_Trecho de referência_

Com discussões iniciadas ao fim do ano passado com participantes do mercado, a Comissão de Valores Mobiliários (CVM) colocou no dia 4 de agosto em audiência pública uma proposta para alterar a Instrução nº 472, que regulamenta a constituição, a administração, o funcionamento, a oferta pública de distribuição de cotas e a divulgação de informações dos fundos imobiliários. Como a minuta propõe um aprimoramento dos informes periódicos, como consequência a CVM também colocou em audiência a Instrução nº 400, para promover um ajuste do regime de informações prestadas no âmbito de ofertas públicas de cotas de fundos imobiliários.
Ainda que a leitura do mercado seja de forma geral positiva, algumas propostas estão no centro das atenções. Elas tratam principalmente de mudanças relativas à representação dos cotistas em assembleias, ao quórum qualificado e às exigências de informações a serem divulgadas.

_Dados registrados_
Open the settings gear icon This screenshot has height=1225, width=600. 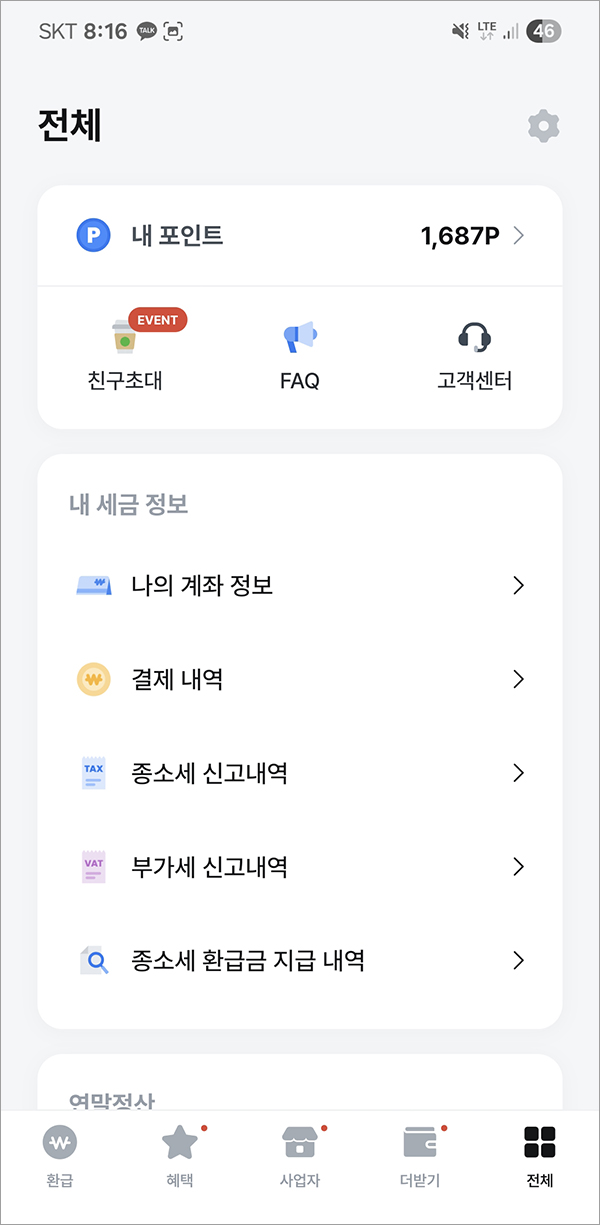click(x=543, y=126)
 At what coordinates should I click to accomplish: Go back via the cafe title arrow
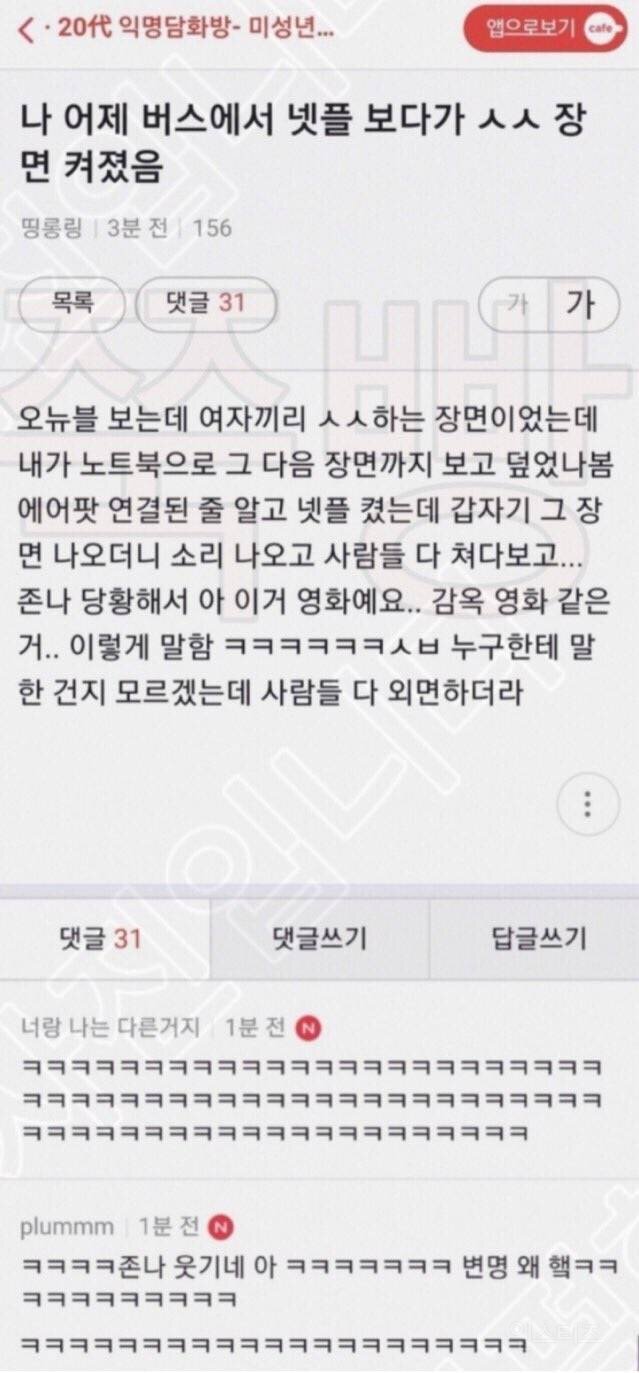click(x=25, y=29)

_Partes do exercício_
a - Indique se cada afirmação abaixo está de acordo com o trecho de referência. Responda sim ou não e cite, palavra por palavra, as palavras do trecho que decidem cada caso.
(i) A CVM colocou a proposta em audiência pública no dia 4 de agosto.
(ii) A leitura do mercado sobre a proposta é, de forma geral, negativa.
(iii) A Instrução nº 400 regulamenta a constituição e a administração dos fundos imobiliários.
b - Reproduza, sem alterações, a parte do trecho de referência que começa nas palavras "Com discussões iniciadas" e termina depois de "de fundos imobiliários.".

_Respostas às tarefas_
a -
(i) Sim: "colocou no dia 4 de agosto em audiência pública uma proposta para alterar a Instrução nº 472".
(ii) Não: "Ainda que a leitura do mercado seja de forma geral positiva".
(iii) Não: "a Instrução nº 472, que regulamenta a constituição, a administração".

b -
Com discussões iniciadas ao fim do ano passado com participantes do mercado, a Comissão de Valores Mobiliários (CVM) colocou no dia 4 de agosto em audiência pública uma proposta para alterar a Instrução nº 472, que regulamenta a constituição, a administração, o funcionamento, a oferta pública de distribuição de cotas e a divulgação de informações dos fundos imobiliários. Como a minuta propõe um aprimoramento dos informes periódicos, como consequência a CVM também colocou em audiência a Instrução nº 400, para promover um ajuste do regime de informações prestadas no âmbito de ofertas públicas de cotas de fundos imobiliários.